Guadeloupe, Mai 2005

Dix choses à ne pas faire en tête à tête avec une fille :

  1. Poser votre mobile en évidence sur la table en arrivant. Il est mieux dans votre poche, vous pourrez vous passer de l’heure ce soir et vos amis rappelleront.
  2. S’étirer toutes les trois secondes, et ponctuer le reste du temps de bâillements. On s’en fout que vous n’ayez pas fermé l’œil la nuit d’avant.
  3. Dire que non merci vous n’avez pas faim, vous allez juste reprendre un verre, alors qu’elle commande son deuxième plat. Faites au moins semblant d’ignorer vos crampes d’estomac et commandez une soupe.
  4. Se ronger les ongles. Souvenez-vous, vous n’avez pas faim, vous êtes détendu, et vous buvez ses paroles. Laissez donc la kératine aux chimistes.
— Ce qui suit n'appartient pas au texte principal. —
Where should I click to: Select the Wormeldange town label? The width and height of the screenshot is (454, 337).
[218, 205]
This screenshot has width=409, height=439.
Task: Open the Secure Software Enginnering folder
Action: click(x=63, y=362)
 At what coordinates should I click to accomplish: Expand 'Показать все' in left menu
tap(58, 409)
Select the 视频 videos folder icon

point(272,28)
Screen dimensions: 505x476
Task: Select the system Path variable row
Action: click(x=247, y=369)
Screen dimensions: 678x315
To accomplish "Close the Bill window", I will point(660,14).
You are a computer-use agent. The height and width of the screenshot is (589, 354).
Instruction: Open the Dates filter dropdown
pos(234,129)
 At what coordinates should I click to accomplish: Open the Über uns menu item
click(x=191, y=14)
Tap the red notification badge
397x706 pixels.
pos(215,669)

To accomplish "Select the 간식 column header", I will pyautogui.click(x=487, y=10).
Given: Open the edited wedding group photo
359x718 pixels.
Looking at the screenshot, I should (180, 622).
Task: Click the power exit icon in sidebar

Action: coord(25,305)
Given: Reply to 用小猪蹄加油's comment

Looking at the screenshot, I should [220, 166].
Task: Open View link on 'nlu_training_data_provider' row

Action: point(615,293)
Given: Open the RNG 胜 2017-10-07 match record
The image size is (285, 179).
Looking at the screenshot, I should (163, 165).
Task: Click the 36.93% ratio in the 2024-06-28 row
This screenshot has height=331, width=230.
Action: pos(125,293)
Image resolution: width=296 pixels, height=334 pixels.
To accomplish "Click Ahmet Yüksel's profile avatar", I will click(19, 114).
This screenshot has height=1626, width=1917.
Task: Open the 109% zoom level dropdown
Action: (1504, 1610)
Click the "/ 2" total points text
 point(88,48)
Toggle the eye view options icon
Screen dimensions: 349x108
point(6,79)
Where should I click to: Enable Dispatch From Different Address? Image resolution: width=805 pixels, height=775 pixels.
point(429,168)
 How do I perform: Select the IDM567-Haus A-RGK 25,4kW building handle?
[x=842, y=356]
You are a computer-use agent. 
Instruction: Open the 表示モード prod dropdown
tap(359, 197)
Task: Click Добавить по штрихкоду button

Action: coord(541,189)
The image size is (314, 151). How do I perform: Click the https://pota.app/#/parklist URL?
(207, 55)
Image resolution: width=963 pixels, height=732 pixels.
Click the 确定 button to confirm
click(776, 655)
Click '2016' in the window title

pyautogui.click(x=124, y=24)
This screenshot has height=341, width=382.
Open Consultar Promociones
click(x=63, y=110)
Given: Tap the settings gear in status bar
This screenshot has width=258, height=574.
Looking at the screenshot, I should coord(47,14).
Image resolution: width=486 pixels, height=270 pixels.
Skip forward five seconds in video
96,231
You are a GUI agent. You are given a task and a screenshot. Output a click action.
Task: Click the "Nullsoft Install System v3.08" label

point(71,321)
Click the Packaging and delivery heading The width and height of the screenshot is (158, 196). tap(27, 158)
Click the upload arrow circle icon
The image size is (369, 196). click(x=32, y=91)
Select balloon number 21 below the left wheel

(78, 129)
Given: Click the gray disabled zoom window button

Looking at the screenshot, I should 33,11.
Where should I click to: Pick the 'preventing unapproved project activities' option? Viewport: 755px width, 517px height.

  5. Déclarer “je suis athée” d’un air blasé et entendu quand elle essaie de vous expliquer combien la religion est un fondement de son identité nationale et personnelle. Autant lui jeter à la figure que vous la méprisez.
  6. Oublier de lui poser des questions en retour des siennes. Surtout si votre réponse était décousue, inintelligible, et merveilleusement ennuyeuse. Un long silence embarrassé devrait vous mettre la puce à l’oreille.
  7. Se moquer d’elle à plusieurs reprises parce que c’est quand même fou de ne pas parler français quand on a appris l’espagnol, le portugais et l’italien. Même gentiment dit, c’est idiot. Alors si en plus vous ne parlez pas un traitre mot de sa langue natale…
  8. Avouer qu’il vous est pénible de rester trois heures à table. Au bout de deux heures trente. À table. Même si vous vouliez parler des réunions de famille mortelles pendant lesquels votre oncle Roger fait des blagues racistes et votre tante Claudette vous explique que les gothiques sont de dangereux psychopathes.
  9. Disserter sur la crise économique vue sous l’angle des constructeurs automobiles. Le propre d’une crise, c’est qu’on en parle déjà trop le reste du temps. Et les bagnoles n’ont jamais été un sujet de discussion, tout au plus un moyen de locomotion.
  10. Passer plus de temps à contempler la pluie qui tombe dehors qu’à la regarder elle.